When a "sex ray" aimed at the Earth causes the masses to erupt in bouts of frenzied fornication, intrepid Flesh Gordon (Jason Williams, Society) blasts off in a phallic rocketship, along with his allies Dale Ardor (Suzanne Fields, The Story of "O") and Dr. Flexi Jerkoff (Joseph Hudgins, nothing else), to confront the extraterrestrial perpetrators!  After passing through the sex ray (which provides a convenient excuse for a DP threesome), our intrepid trio lands on the planet Porno.  Upon arrival, they are forced to do battle with a nest of Penisauruses, and are then brought before depraved Emperor Wang the Perverted (Wiliam Hunt, TV's NYPD Blue).  The orgy scene that occurs in Wang's throne room was clearly the inspiration for a similar scene in Conan the Barbarian, right down to the score!  Wang decides to keep Dale for his bride, while sending Jerkoff off to work in his private laboratories and Flesh becomes the sex slave of his daughter, Amora (early porno starlet Nora Wieternik, Dr. Dildo's Secret).  After administering a serious deep-dicking to Amora, Flesh reconnects with Jerkoff, and the two set off with Amora's "Power Pasties," the only thing that can stop the sex ray!  After Dale is kidnapped by a group of underground "dykes" led by porno legend Candy Samples (Breast Orgy, here complete with hook hand and eyepatch!), Flesh teams up with a group of gay forest lads, rescues her and reunites with Dr. Jerkoff.  Returning to Wang's throne room, they're forced to deal with a giant toilet and hilarious, tie-wearing rapist robots, before confronting the ultimate evil behind Wang's throne, the well-animated, Harryhausen-inspired Great God Porno (voiced by a then-struggling actor named Craig T. Nelson-TV's Coach and, more importantly, Action Jackson!).

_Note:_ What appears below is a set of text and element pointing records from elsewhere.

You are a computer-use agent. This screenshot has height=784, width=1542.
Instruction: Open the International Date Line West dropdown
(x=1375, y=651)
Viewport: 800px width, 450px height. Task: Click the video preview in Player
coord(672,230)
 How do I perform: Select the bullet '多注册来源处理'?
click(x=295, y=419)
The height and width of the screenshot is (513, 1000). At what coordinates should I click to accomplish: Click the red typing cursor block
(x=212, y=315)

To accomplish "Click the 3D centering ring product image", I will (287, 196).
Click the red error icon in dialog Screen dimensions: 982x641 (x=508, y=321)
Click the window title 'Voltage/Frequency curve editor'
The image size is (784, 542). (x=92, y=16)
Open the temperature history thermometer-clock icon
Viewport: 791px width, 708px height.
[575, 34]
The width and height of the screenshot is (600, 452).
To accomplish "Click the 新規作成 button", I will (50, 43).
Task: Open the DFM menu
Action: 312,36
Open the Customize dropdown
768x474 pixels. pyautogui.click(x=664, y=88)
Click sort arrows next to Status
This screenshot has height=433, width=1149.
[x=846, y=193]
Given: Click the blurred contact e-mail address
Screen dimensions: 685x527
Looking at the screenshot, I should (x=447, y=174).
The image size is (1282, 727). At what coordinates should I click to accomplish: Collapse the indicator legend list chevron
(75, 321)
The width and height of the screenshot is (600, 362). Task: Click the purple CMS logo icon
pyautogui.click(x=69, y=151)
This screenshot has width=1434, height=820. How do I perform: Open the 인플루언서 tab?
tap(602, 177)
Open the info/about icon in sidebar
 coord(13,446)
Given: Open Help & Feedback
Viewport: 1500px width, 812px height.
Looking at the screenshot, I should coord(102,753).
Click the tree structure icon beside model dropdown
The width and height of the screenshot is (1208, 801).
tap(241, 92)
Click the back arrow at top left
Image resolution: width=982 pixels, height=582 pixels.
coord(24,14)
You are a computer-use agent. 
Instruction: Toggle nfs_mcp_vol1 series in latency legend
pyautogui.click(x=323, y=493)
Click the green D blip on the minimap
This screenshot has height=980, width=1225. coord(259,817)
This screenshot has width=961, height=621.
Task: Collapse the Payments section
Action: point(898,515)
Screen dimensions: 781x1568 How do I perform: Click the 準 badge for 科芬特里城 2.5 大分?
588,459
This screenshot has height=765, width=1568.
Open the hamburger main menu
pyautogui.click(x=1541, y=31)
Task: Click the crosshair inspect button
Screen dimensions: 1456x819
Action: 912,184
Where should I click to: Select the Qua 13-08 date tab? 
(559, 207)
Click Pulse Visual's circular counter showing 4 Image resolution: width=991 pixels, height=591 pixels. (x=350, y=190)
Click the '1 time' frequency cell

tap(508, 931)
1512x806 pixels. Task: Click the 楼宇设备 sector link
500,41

Flesh Gordon has become something of a mainstream release since it's "adults only" debut in 1972; I initially saw it on a VHS release in the mid-nineties and I swear it contained more hardcore action than the Hen's Tooth Video DVD that I watched for this entry.  Setting aside it's sleazier ambitions (and terrible acting), however, this is a genuinely loving and faithful tribute to the original Buster Krabbe Flash Gordon serials, right down to the costumes and bouncing-wire spaceship effects.  The (excellent) stop-motion creature effects were provided by soon-to-be-legends David Allen (Star Wars, Laserblast), Dennis Muren (Equinox, Jurassic Park) and Rick Baker (An American Werewolf in London, Gremlins 2: the New Batch).  Required viewing for visual effects historians!